SimVP: Simpler yet Better Video Prediction (2206.05099v1)

Published 9 Jun 2022 in cs.CV and cs.AI

Abstract: From CNN, RNN, to ViT, we have witnessed remarkable advancements in video prediction, incorporating auxiliary inputs, elaborate neural architectures, and sophisticated training strategies. We admire these progresses but are confused about the necessity: is there a simple method that can perform comparably well? This paper proposes SimVP, a simple video prediction model that is completely built upon CNN and trained by MSE loss in an end-to-end fashion. Without introducing any additional tricks and complicated strategies, we can achieve state-of-the-art performance on five benchmark datasets. Through extended experiments, we demonstrate that SimVP has strong generalization and extensibility on real-world datasets. The significant reduction of training cost makes it easier to scale to complex scenarios. We believe SimVP can serve as a solid baseline to stimulate the further development of video prediction. The code is available at \href{https://github.com/gaozhangyang/SimVP-Simpler-yet-Better-Video-Prediction}{Github}.

Citations (167)

View on Semantic Scholar

Summary

SimVP: Simpler yet Better Video Prediction

This paper introduces SimVP, a video prediction model that challenges the conventional wisdom in the field by prioritizing simplicity without sacrificing performance. Historically, video prediction models have evolved from using complex architectures like RNNs, CNNs paired with RNNs, and more recently Vision Transformers (ViT). These methods often require intricate designs and advanced training strategies to tackle the spatial and temporal complexities inherent in video data.

Overview and Contribution

SimVP is designed entirely with convolutional neural networks (CNNs) and leverages mean squared error (MSE) loss for training. The goal here is to determine whether a simpler architecture can yield state-of-the-art results across various video prediction benchmarks. SimVP accomplishes this by effectively capturing both spatial and temporal features using CNNs without the need for additional tricks or convoluted training schemes.

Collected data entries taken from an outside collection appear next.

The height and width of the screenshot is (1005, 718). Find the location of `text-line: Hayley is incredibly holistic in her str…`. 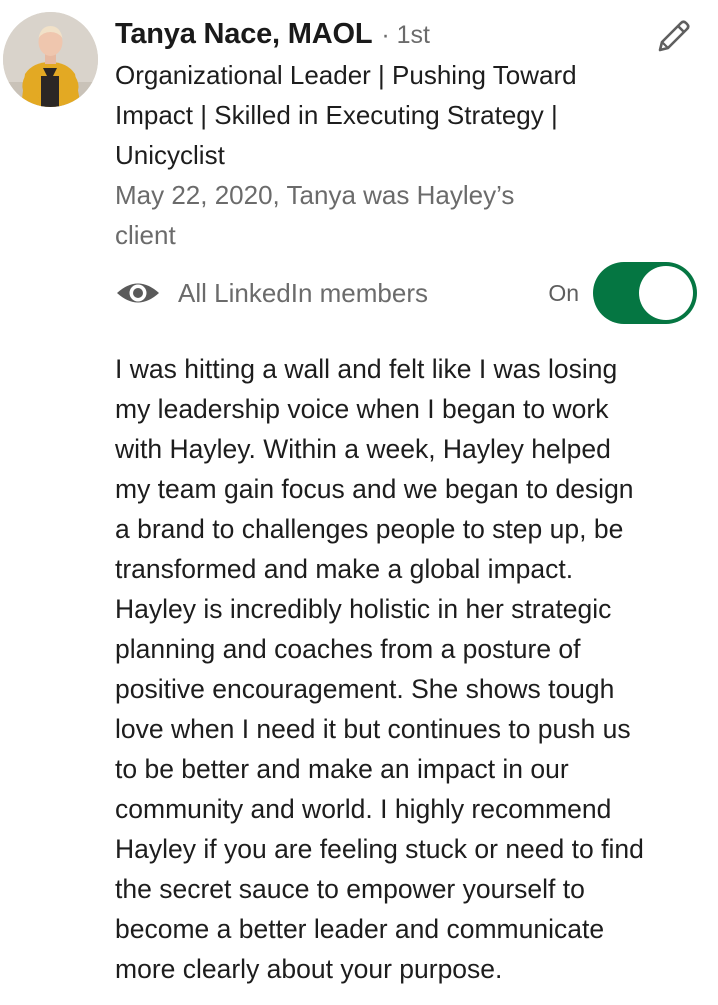

text-line: Hayley is incredibly holistic in her str… is located at coordinates (364, 609).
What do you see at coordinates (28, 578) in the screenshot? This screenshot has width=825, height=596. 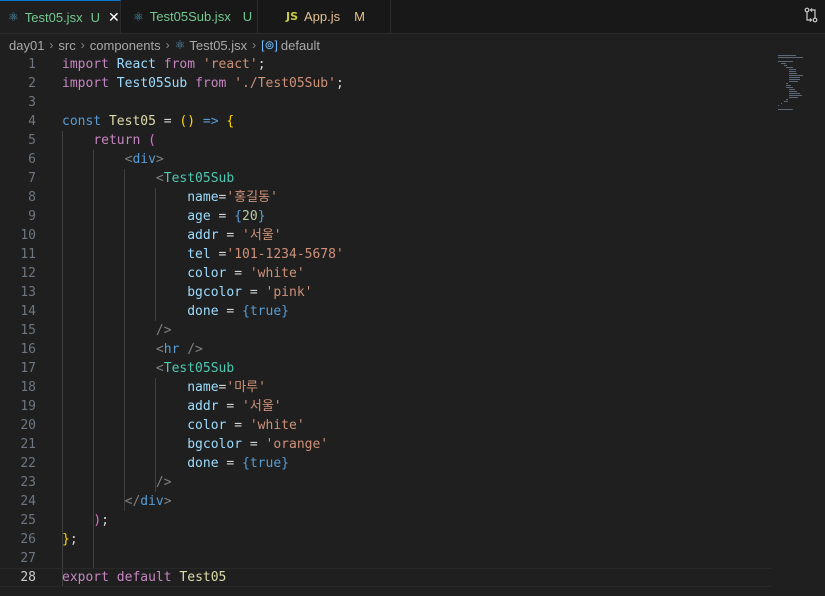 I see `line-number: 28` at bounding box center [28, 578].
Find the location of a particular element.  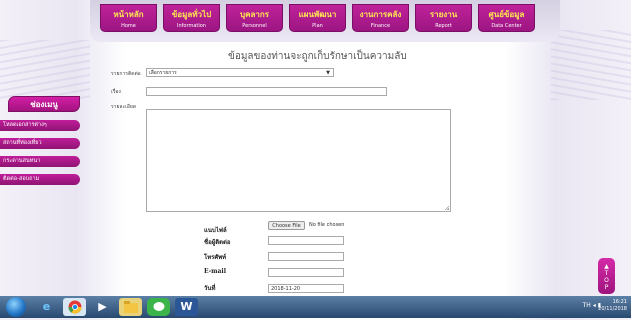

sidebar-title: ช่องเมนู is located at coordinates (44, 104).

Comparison with Existing Methods

The paper categorizes existing video prediction models into four primary architectural designs:

RNN-RNN-RNN: Predominantly utilizes repetitions of RNN layers for both spatial and temporal modeling, seen in models like PredRNN and its variants.
CNN-RNN-CNN: Combines CNN encoders and decoders with RNNs for temporal dynamics, as used in CrevNet and E3D-LSTM.
CNN-ViT-CNN: Introduces transformers within a CNN framework to model video sequences.
CNN-CNN-CNN: Solely relies on CNN architectures for both spatial and temporal predictions, which have been less explored in favor of complex models until SimVP emerges.

SimVP is positioned within the last category (CNN-CNN-CNN) and attempts to do what other models achieve with higher architectural complexity.

Results

SimVP demonstrates competitive performance across five benchmark datasets, significantly reducing training costs — a noteworthy advantage which facilitates scalability to more complex datasets and scenarios. The paper presents quantitative results showing that SimVP outperforms several state-of-the-art models in MSE while also maintaining a favorable computational footprint. For instance, on Moving MNIST, SimVP achieves an MSE of 23.8 and an SSIM of 0.948, putting it on par with or slightly better than models like CrevNet and PhyDNet.

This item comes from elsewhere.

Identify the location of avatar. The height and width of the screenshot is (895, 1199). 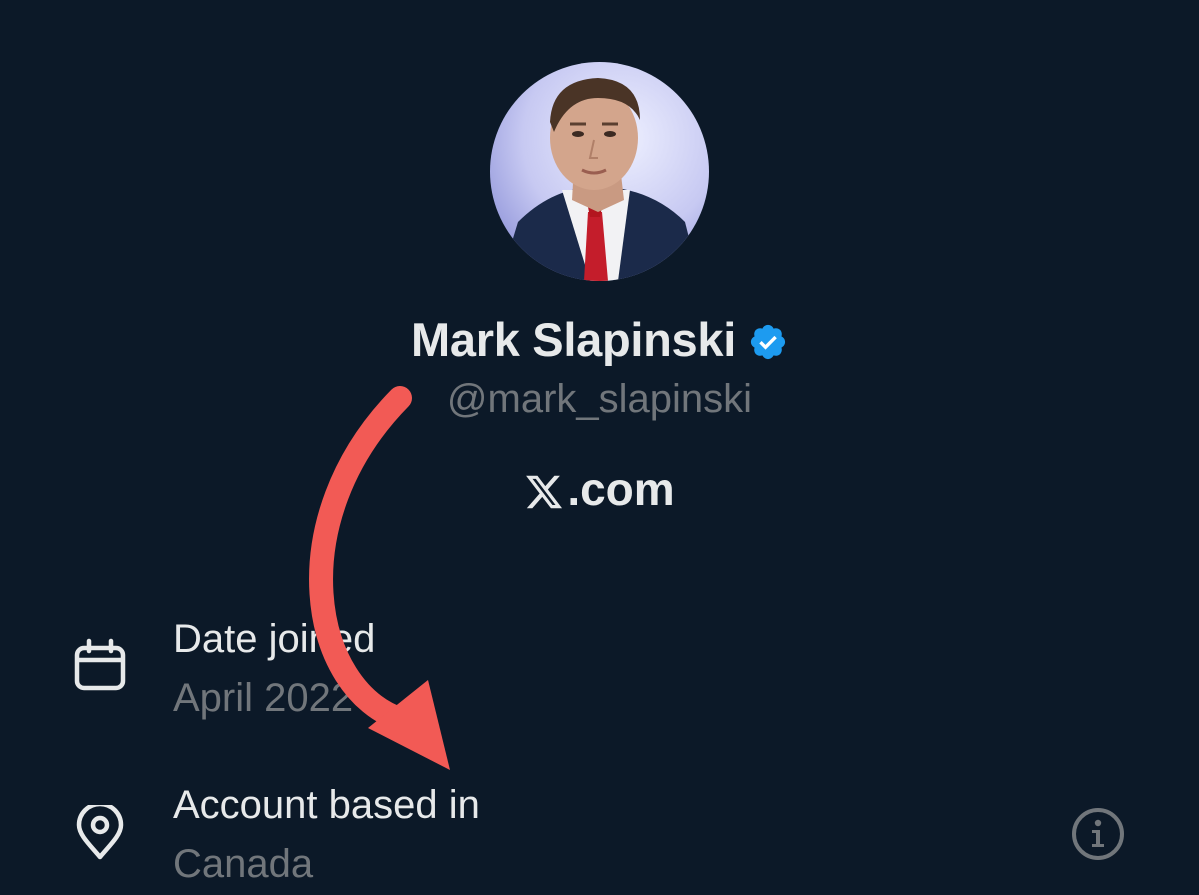
(600, 172).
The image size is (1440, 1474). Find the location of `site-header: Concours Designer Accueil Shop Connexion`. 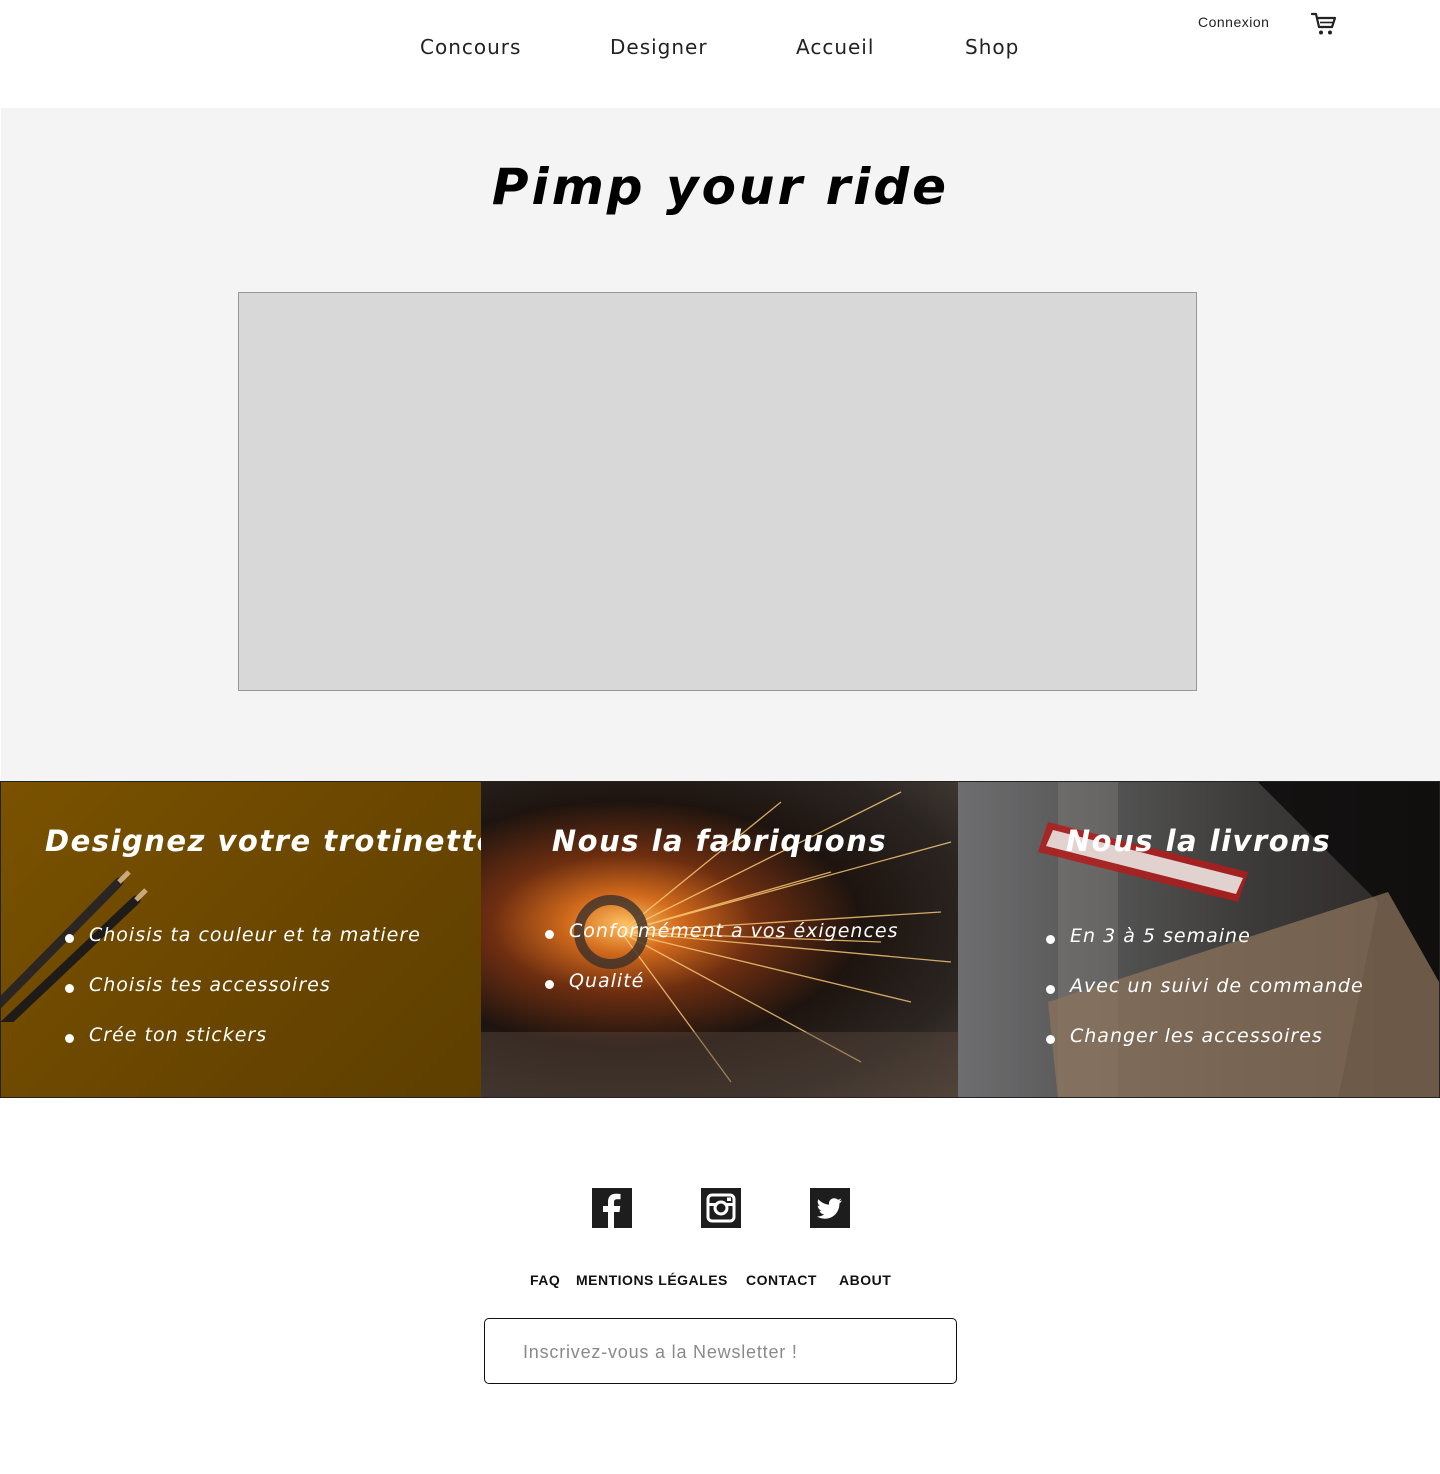

site-header: Concours Designer Accueil Shop Connexion is located at coordinates (720, 54).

Implications and Future Direction

The simplification of video prediction architectures as demonstrated by SimVP has profound implications. Firstly, it questions the necessity of increasingly complex models and sets a precedent for evaluating the performance gains due to complexity. Researchers might be encouraged to revisit CNN-based methods with renewed interest, focusing on efficiency and scalability rather than architectural novelty alone.

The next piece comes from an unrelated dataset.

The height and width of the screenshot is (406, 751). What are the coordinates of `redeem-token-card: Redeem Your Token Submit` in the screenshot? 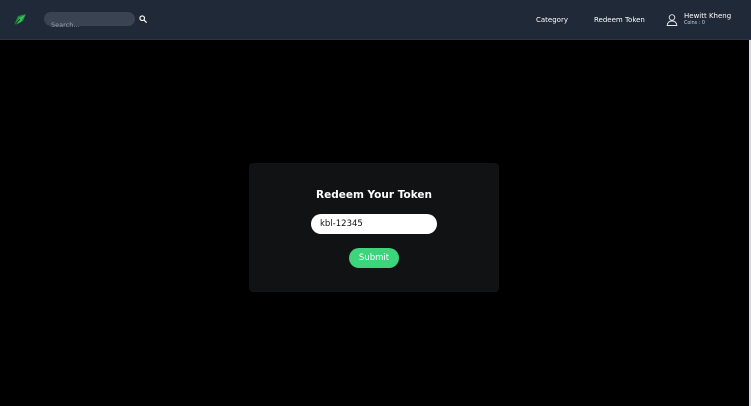 It's located at (374, 228).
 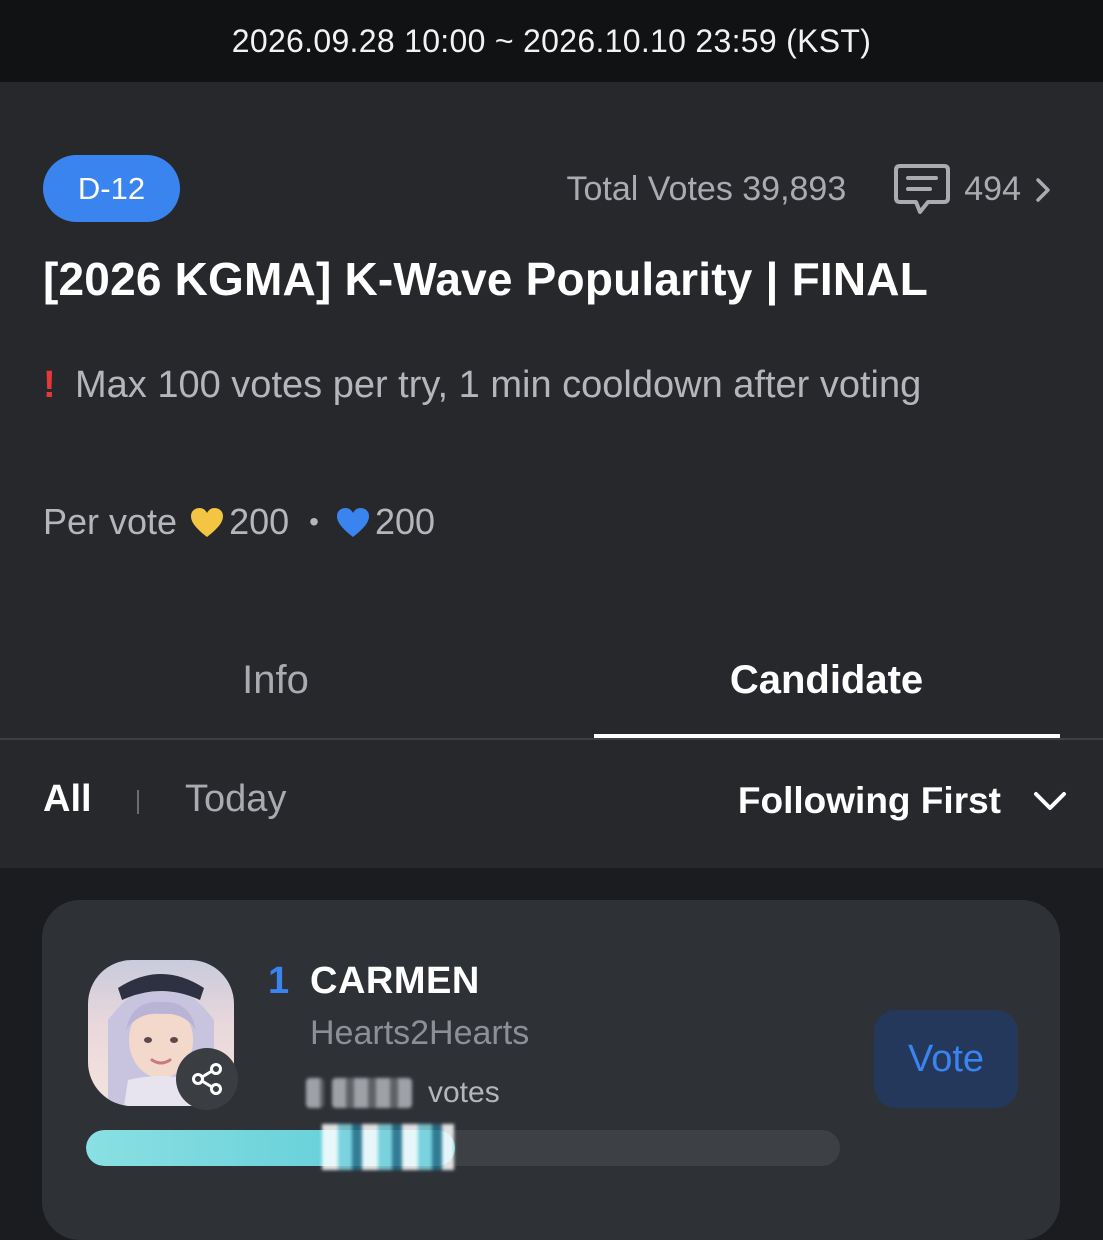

Theoretical implications might also spur a renewed exploration of CNNs' abilities to capture temporal dependencies, possibly driving innovations in designing CNN variants that streamline spatio-temporal feature extraction more effectively.

Conclusion

SimVP serves as a potent reminder of the overlooked potential of simpler architectures in video prediction tasks. It provides a valuable baseline that may inform future research directions, emphasizing clarity, ease of use, and a solid foundation for achieving high-quality predictions without excessive complexity in modeling. This paper encourages the academic community to reexamine assumptions about the complexity needed for effective video prediction, potentially stimulating more diverse explorations in model design.